Per il collegio dei giudici, presieduto da Filippo Ruggiero (nella foto), a latere Giorgio Margheri e Giampaolo Mantellassi, invece gli anni di condanna sono quattro. Una sentenza che ha sconcertato l’avvocato Bufalini e il suo assistito presente in aula. «Sono incredulo, non ho idea di come sia venuta fuori questa sentenza, credevo fermamente nella sua assoluzione; dopo aver letto le motivazioni ricorreremo in appello» ha spiegato l’avvocato. Cosa abbia portato alla formulazione della pena si saprà solo tra 90 giorni, termine entro il quale dovranno essere depositate le motivazioni.
Probabilmente però il collegio potrebbe aver tenuto conto di alcune attenuanti. La vicenda risale al 2019, teatro dell’accaduto gli uffici del distretto Usl di Camucia. Sia il dipendente quarantenne che la giovane ventitreenne, all’epoca impegnata nel servizio civile della Regione, sono originari della Valdichiana. «Mi è saltato addosso e mi ha stuprato», aveva raccontato la ragazza ai sanitari del pronto soccorso del San Donato cui si rivolse quasi subito.
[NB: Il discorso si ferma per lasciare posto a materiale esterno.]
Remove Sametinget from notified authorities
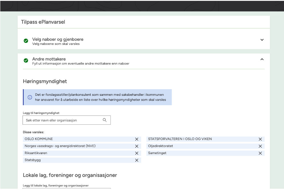 (x=260, y=153)
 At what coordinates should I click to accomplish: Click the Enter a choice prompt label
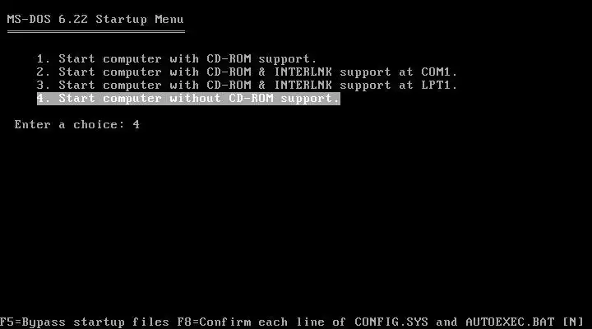70,125
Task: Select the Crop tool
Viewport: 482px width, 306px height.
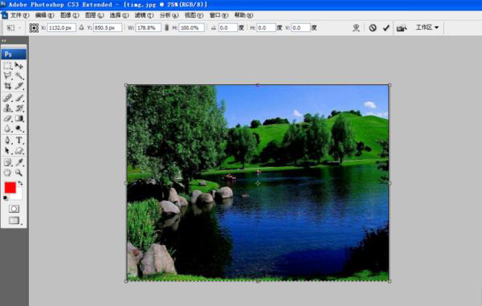Action: [8, 86]
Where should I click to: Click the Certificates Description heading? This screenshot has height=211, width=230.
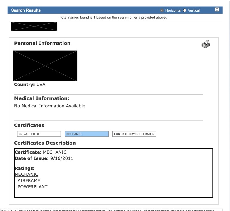click(x=45, y=143)
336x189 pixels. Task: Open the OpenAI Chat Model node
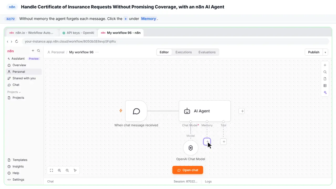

Scattò il codice rosa e la denuncia. In udienza preliminare entrarono nel fascicolo i documenti relativi alle visite mediche. Ma anche le parole che la giovane, rappresentata dall’avvocato Edi Cassioli, pronunciò nell’incidente probatorio nel novembre 2019 e che ieri in aula hanno avuto il valore di prova. Oltre agli esiti di un test del dna (tracce biologiche trovate sugli indumenti della 23enne furono comparati con il dna dell’imputato).
Nel corso delle udienze sono stati numerosi i testimoni: colleghi, inquirenti, familiari della ragazza, i sanitari che la visitarono al pronto soccorso, ma anche consulenti della difesa che hanno portato riscontri oggettivi per mettere in discussione modi e tempi di quanto denunciato.
Quali? Assenza di lesioni particolari col tipo di atto sessuale e compatibili con un rapporto volontario, orari che non tornerebbero, nessuno sentì richieste di aiuto provenire dal bagno. Ieri i giudici hanno deciso, il rapporto sessuale non è stato consensuale, è stupro.